There's a lot of instant gratification involved with technology. Lots of not doing the face-to-face thing and kids seem more interested in being on their phone than outisde physical activity.

Yet there is a lot of knowledge at our fingertips now. And connecting with people so quickly (in one day you can talk business/family/friends with people all over the world). Shopping and tv-watching and pretty much everything is pretty awesome now.

I have been wondering for awhile now what the next big thing will be after Facebook. Eventually that's going to be a relic.


----------



## richardsharpe (Jul 8, 2014)

Good evening Zouz
Technology (like most things) has a wide variety of pluses and minuses. It lets you discuss interesting issues like this one with people all over the world - and it lets porn addicts rot in front of their computers.

It means that on a whim, I can visit old friends who live thousands of miles away. It means that deadly diseases can spread around the world.

It lets you contact loved-ones any time of the day or night - and lets people be watched and spied-on.

I agree that society is very fragile - and that things could all come crashing down around us. Still, really living without technology is extremely difficult. Its easy to pretend, but solar cells, windmills, cars, etc all have lots of high-tech parts. You would be restricting yourself to a very much lower standard of living than is possible in the modern 1st world.


----------



## Jellybeans (Mar 8, 2011)

If it weren't for tech, we wouldn't have this forum to discuss it.


----------



## Married but Happy (Aug 13, 2013)

Zouz said:


> I tend to think that one day ; money will not buy you food, nor water nor air


You may be right. However, while I don't want to burst your bubble, if things get that bad there will be a lot of desperate people who will want what you are building - and won't hesitate to take it. Unless your whole village shares your attitude and is armed to the teeth, perhaps - but usually there's someone who has more and bigger weapons and the will to use them.

So I guess I'll just enjoy and use whatever technology makes my life better (including communications, medical technology, and financial opportunities) while I can.

BTW, you could even lose it all legally to your wife if you or she decides to divorce.


----------



## Zouz (May 28, 2014)

As a first step , I wiped my FB account last month .

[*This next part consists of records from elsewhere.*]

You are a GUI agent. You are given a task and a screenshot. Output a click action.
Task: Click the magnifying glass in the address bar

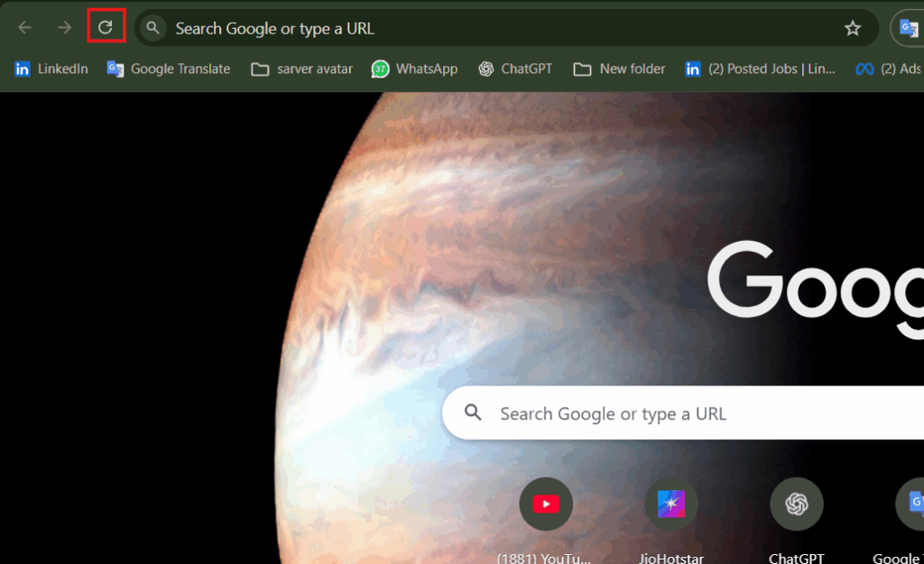pos(152,27)
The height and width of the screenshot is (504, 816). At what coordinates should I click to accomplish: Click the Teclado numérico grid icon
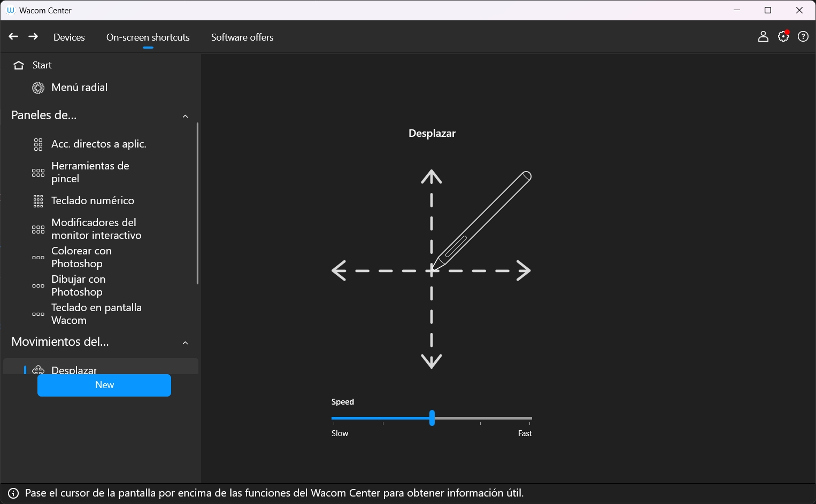[x=38, y=201]
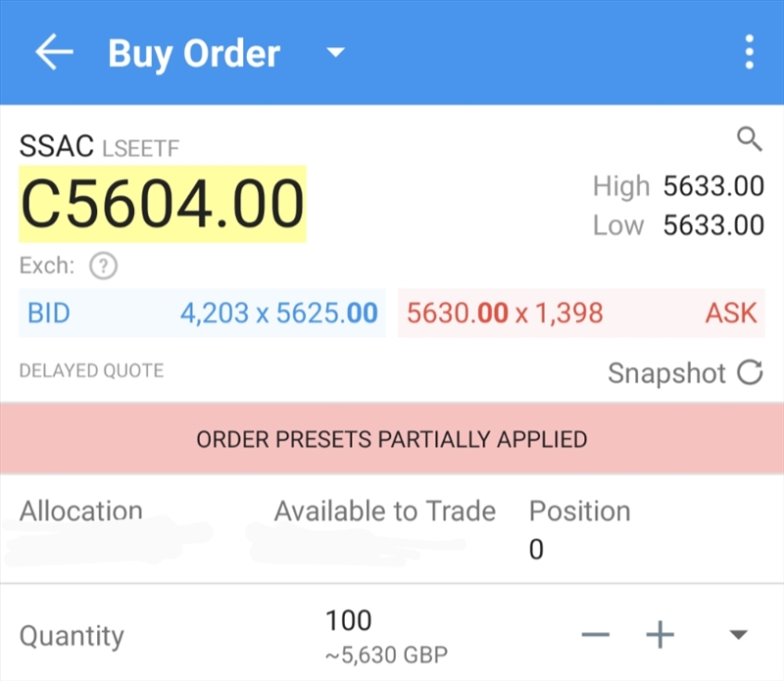Refresh the quote with the Snapshot icon
Viewport: 784px width, 681px height.
[x=751, y=373]
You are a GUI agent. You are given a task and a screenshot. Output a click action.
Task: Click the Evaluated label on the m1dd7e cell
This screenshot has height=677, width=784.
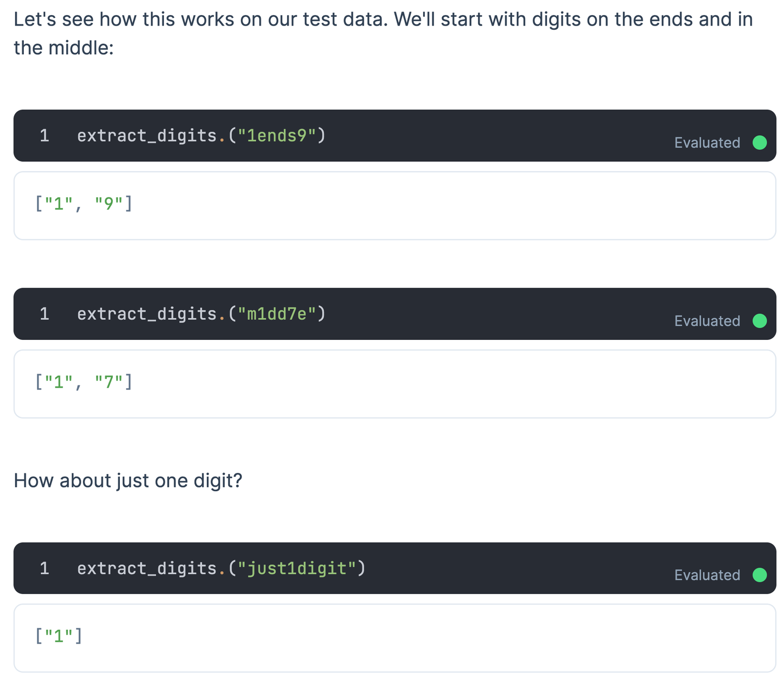[707, 321]
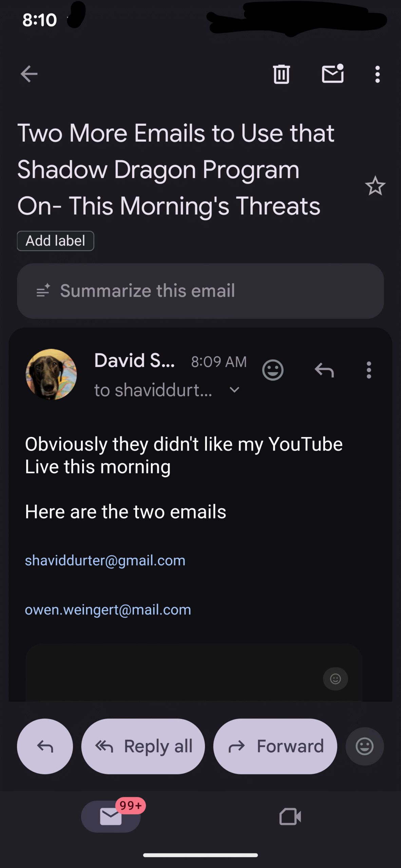Open the message's three-dot options menu
Image resolution: width=401 pixels, height=868 pixels.
tap(369, 370)

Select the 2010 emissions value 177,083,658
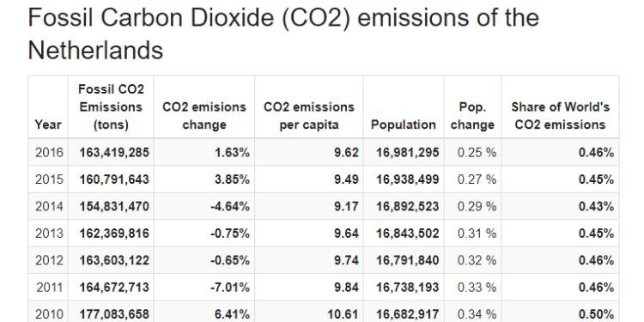coord(114,313)
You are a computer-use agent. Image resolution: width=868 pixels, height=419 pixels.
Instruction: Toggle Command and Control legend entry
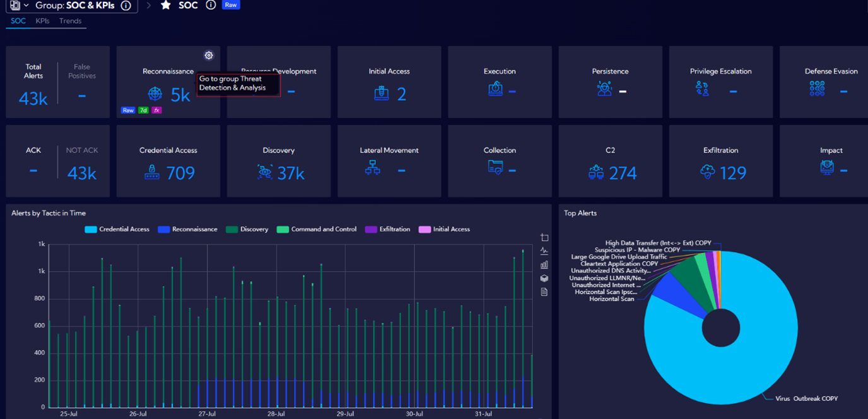click(x=317, y=229)
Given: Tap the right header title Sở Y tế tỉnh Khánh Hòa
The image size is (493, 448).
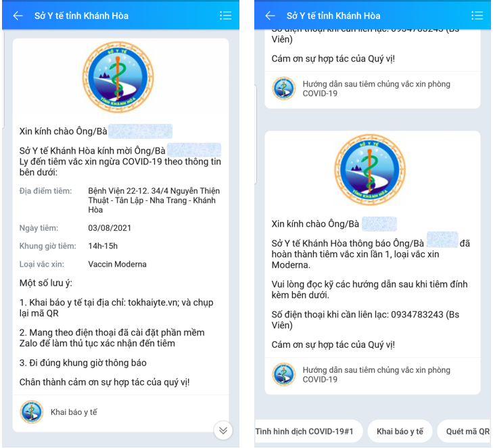Looking at the screenshot, I should pyautogui.click(x=333, y=16).
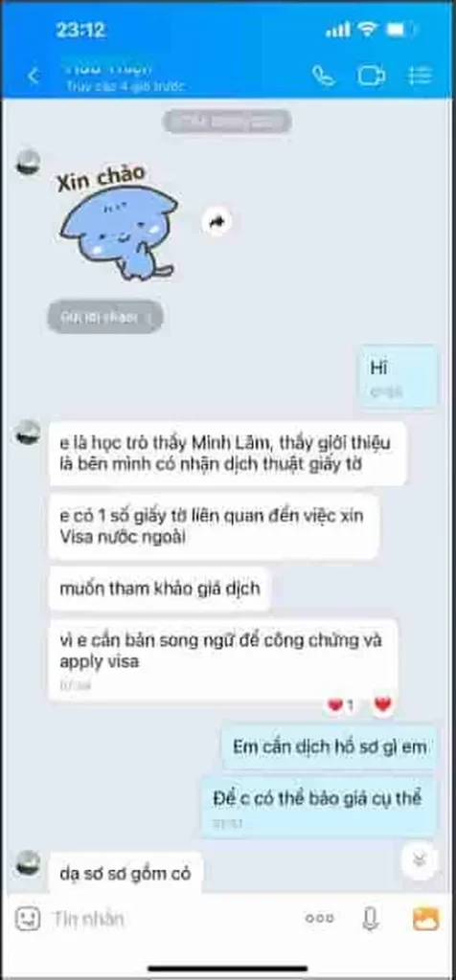Screen dimensions: 456x980
Task: Open the chat options list menu icon
Action: click(420, 76)
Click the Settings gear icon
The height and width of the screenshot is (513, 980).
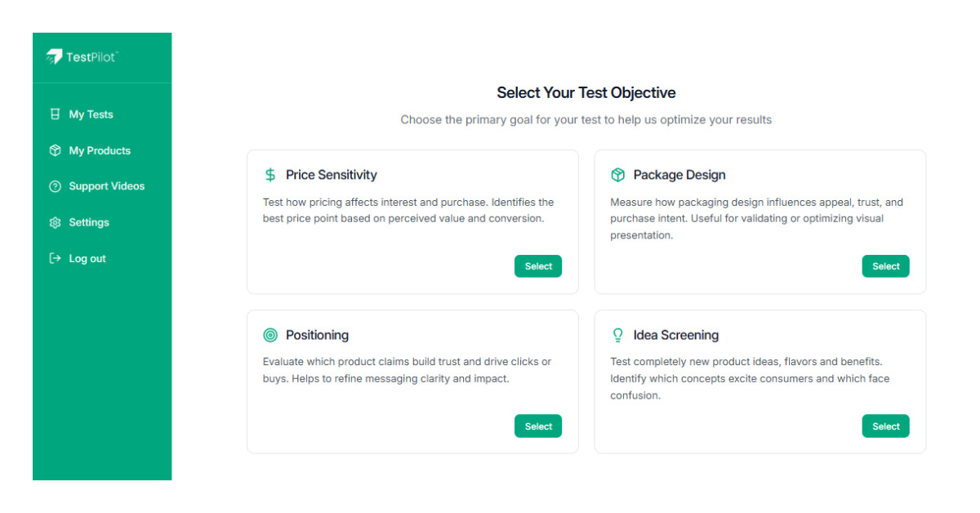tap(54, 222)
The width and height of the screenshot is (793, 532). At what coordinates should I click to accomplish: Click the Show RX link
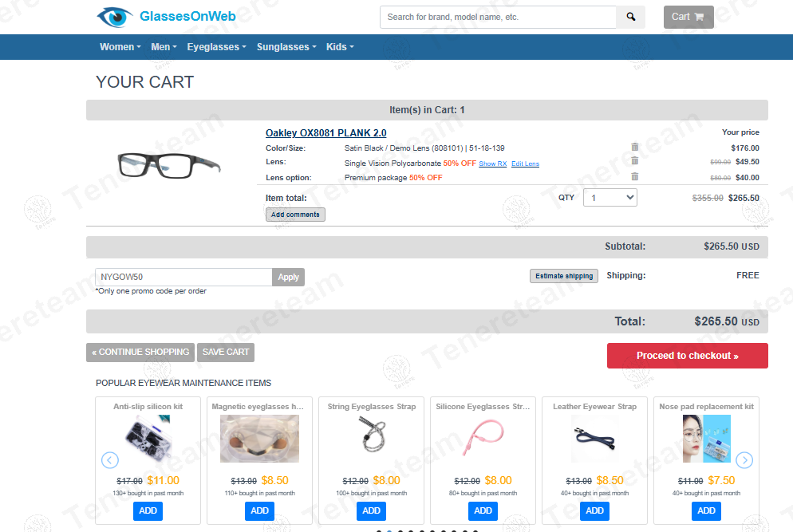pos(492,164)
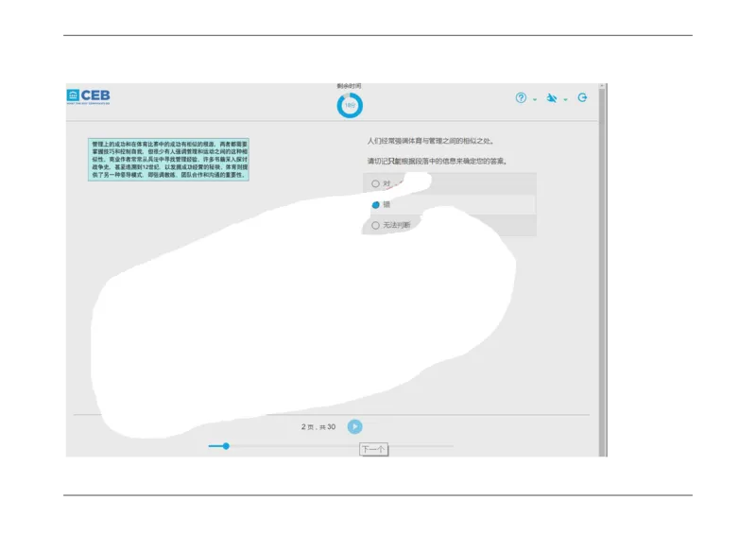Select the 对 (True) radio option
756x535 pixels.
point(376,183)
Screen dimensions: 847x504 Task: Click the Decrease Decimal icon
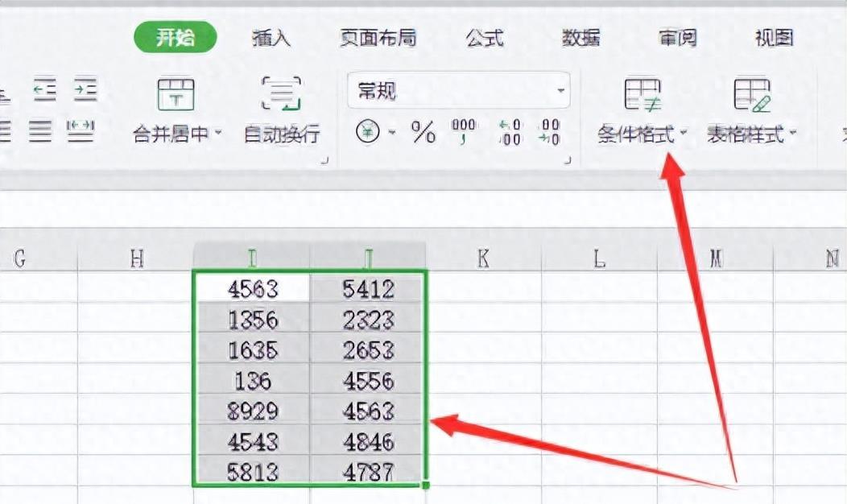tap(552, 130)

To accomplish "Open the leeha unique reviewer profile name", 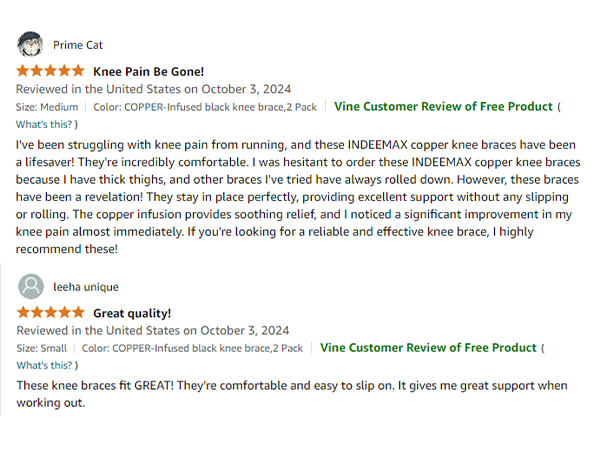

In my knew house there will be no internet ; only a TV with few options ; and just a lanline tel with that old black handset ...

If I disappear from TAM one Day , You will know where to find me


----------



## Jellybeans (Mar 8, 2011)

I could seriously not live without the internet in my home, in my phone, at work or anywhere else.


----------



## norajane (Feb 7, 2012)

It's not technology's fault! It's humans and the way they misuse technology that can be problematic, but technology itself is just a tool that can be used by humans for good or evil.


----------



## jorgegene (May 26, 2012)

technology has accelerated the rat race logarithmically.

it's not going away though.

Humans have an innate impulse to advance and nothing will stop it.
Logic has nothing to do with it necessarily.

would I want to live 800 years ago? No, but at the same time, I abhor the rat race. Even though I am a full card carrying member.

It's pretty hard to escape the rat race. Being aware of it is a start.


----------



## happy as a clam (Jan 5, 2014)

Jellybeans said:


> I could seriously not live *with internet* in my home, in my phone, at work or anywhere else.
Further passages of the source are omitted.